Drew was hanging around to record some tutorials from the hands-on workshops on BeagleBone Black at Maker Faire Detroit. We estimate about 100 people went through the self-paced tutorials with help from Drew and volunteers from the local i3 Detroit hackerspace. The videos for the tutorials will eventually be posted at http://beagleboard.org/makerfairedetroit2013 .
A couple of BeagleBone-based projects won some awards at the show. Dr. Phil Polstra of the University of Dubuque Iowa was mentioned by Dale Dougherty as demonstrating one of the top 10 signs of hope for Detroit presented at the Faire with his Beagle in a Buzz Lightyear lunch box. I met Phil at Maker Faire a couple of years back and he's been doing some amazing things to teach people about computer security. As Dale mentions, Phil is a great example of what can be done when the open source software world meets the world of affordable open source hardware.

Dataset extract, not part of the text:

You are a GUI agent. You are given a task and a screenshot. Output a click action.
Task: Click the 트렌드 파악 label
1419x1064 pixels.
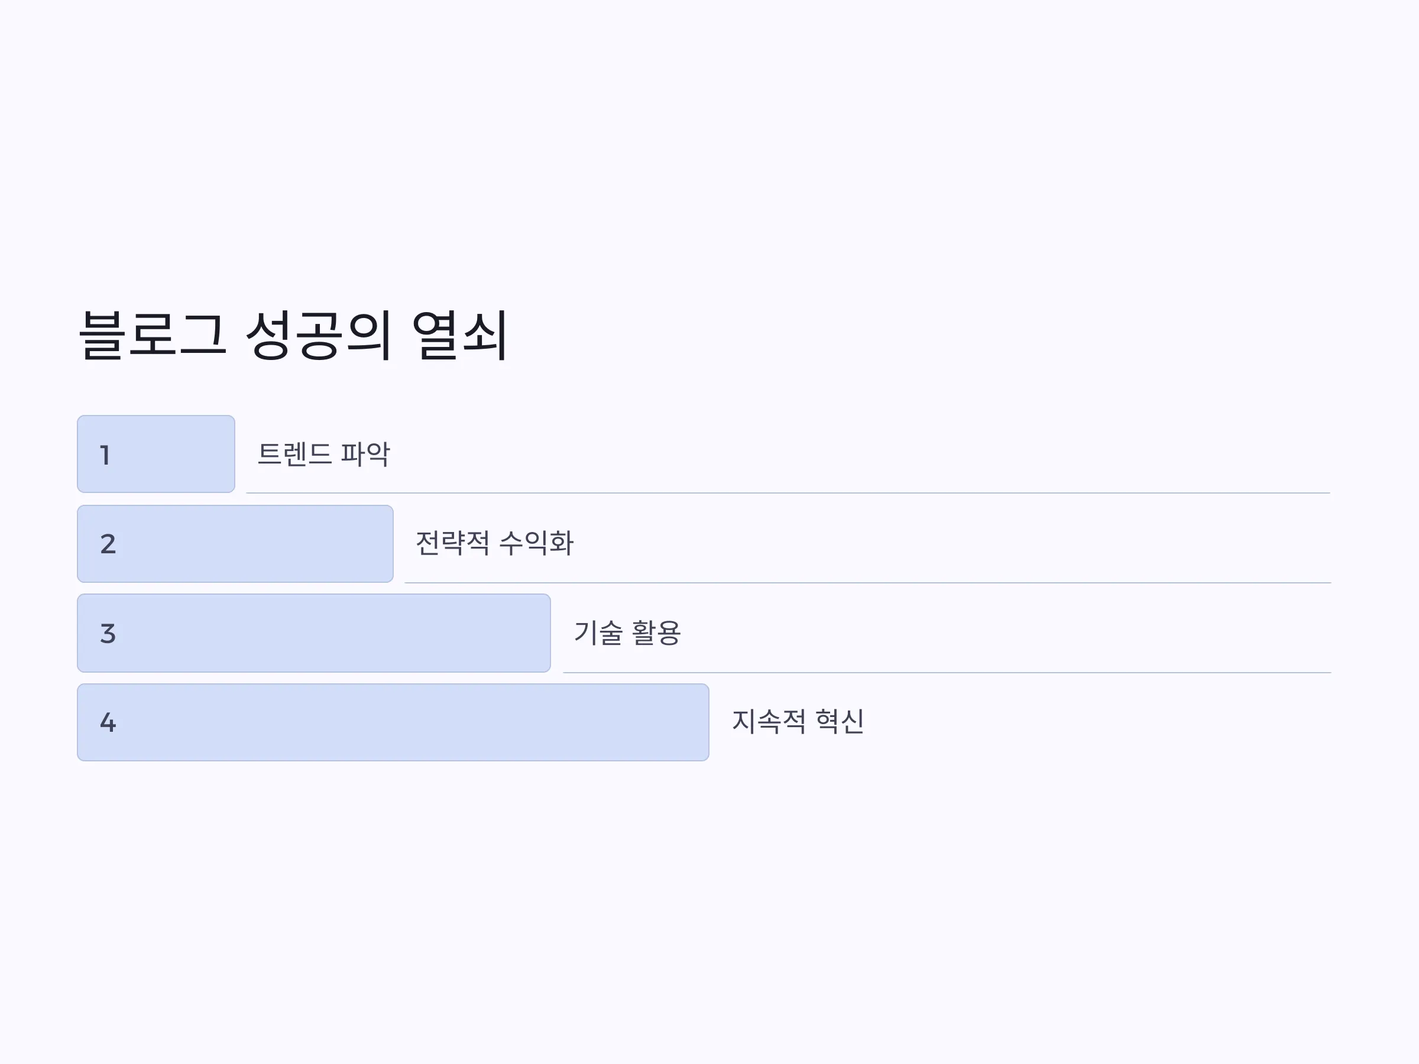tap(324, 454)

Another award winning project of note was Jeff McAlvay's open hardware pick-and-place machine that runs Node.JS on BeagleBone to process design files into GCode, providing for independent network-based operation. A pick-and-place machine will help you manufacture electronics by taking the tiny components and positioning them on the board for you. The machine in development is seeking to do a lot more than just place the components, including cutting out the routes on the board and adding the solder to it as well.
This week is also time for midterm evaluations for Google Summer of Code projects where students are paid by Google to work on open source software projects for the Summer, including 6 projects being mentored by BeagleBoard.org. All of the students have now provided some running code, including for running Arduino sketches on BeagleBone Black, booting BeagleBone from an Android phone, improved ADC driver support, adding I2C support to Minix (including EDID support), Robot Operating System (ROS) on Angstrom, and building soft peripherals with the PRU microcontrollers on BeagleBone Black.
Pre-release Angstrom images are already being impacted by these projects, including integration of ROS dependencies and ADC patches to provide for continuous sampling and triggers. Improvements are also occuring on the HDMI support, additional firmware for USB wifi devices, SD/MMC support, BeBoPr 3D printer cape support and even support to turn digital I/O pins controlled by the PRU into PWMs.
It is also now that projects by interns in the Texas Instruments Intern Design Challenge are being voted upon. Several of these projectes included BeagleBone Black this summer, including the BeagleBone Gaming Cape that turns a BeagleBone Black into a handheld gaming system capable of emulating other systems.
It's a very busy time and I can't wait until my next update with so much going on! In the meantime, I did to a bit of a blog post looking back through the eyes of Hack-a-Day.